Table 4.3. Common stuff configuration
Parameter | Description |
---|---|
SET_REQUEST_SERIAL_IN_DN | This options enforce the inclusion of the request's serial in the subject of the certificate. This is a simple method to guarantee that the subject is unique. True values are Y, YES and ON. |
REQUEST_SERIAL_NAME | If the serial of the request will be included then this option defines which attribute is used for the serial. |
SET_CERTIFICATE_SERIAL_IN_DN | This options enforce the inclusion of the certificate's serial in the subject of the certificate. This is a simple method to guarantee that the subject is unique. This option is more recommended than SET_REQUEST_SERIAL_IN_DN because the value is tranparent. True values are Y, YES and ON. |
CERTIFICATE_SERIAL_NAME | If the serial of the certificate will be included then this option defines which attribute is used for the serial. |
DN_WITHOUT_EMAIL | This option is used to enforce recommendations of S/MIME v3. If you don't want to include the emailaddress in the subject then you can use this option. OpenCA will remove the emailaddress from the subject before it issues the certificate. True values are again Y, YES and ON. |
base dn or suffix: dc=university,dc=edu user dn: dc=mike tester,dc=university,dc=edu webserver dn:dc=www,dc=university,dc=edu ca dn:dc=CA,dc=university,dc=edu
There are two things which must be changed in the configuration files of the servers.

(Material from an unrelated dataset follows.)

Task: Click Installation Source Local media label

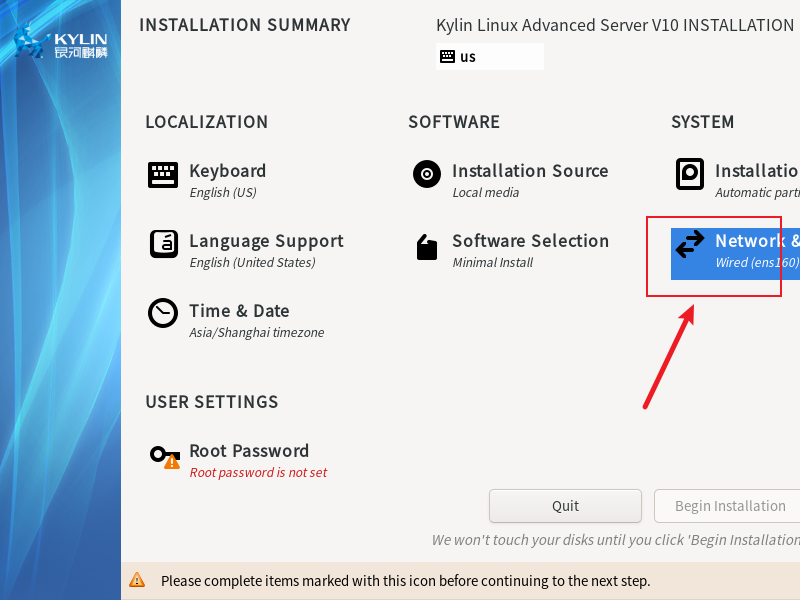Action: pyautogui.click(x=485, y=193)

basedn "dc=university,dc=edu" ldaproot "dc=manager,dc=univesity,dc=edu"
DN_TYPE_BASIC_BODY "YES" DN_TYPE_BASIC_KEYGEN_MODE "SERVER" DN_TYPE_BASIC_KEYGEN_SHEET "/usr/local/OpenCA/lib/servers/pub/sheets/basic_csr_confirm_request.html" DN_TYPE_BASIC_BASE "DC" "DC" DN_TYPE_BASIC_ELEMENTS "DC" DN_TYPE_BASIC_NAME "Basic User Request" DN_TYPE_BASIC_BASE_1 "University" DN_TYPE_BASIC_BASE_2 "edu" DN_TYPE_BASIC_ELEMENT_1 "Name"
Please check the installed or prepared files with the name main.html because several HTML files display the suffix of all the DNs.
You can find these files in lib/servers/ra/mails. They are the default templates for the mails which RA Operators can send to the users. They include the suffix of the LDAP server. This suffix is called Dir Root. This suffix must be changed according to the real suffix of your LDAP server.
You must modify the files OPENCADIR/etc/openssl/openssl.cnf and OPENCADIR/etc/openssl/openssl/*.conf. The policy and req sections must be changed to support requests and certificates with subjects in the dc-style. If you don't know how to configure OpenSSL then please read the documentation of OpenSSL.
If you generate the initial request for the CA request then please ignore all the fields for the normal subjectstyle. Simply enter nothing in all field until the software displays the window which show you the complete subject. There you have to enter the complete subject of the CA request. The subject is in RFC 2259 format and all “DC” must be written in big letters because OpenSSL is case sensitive.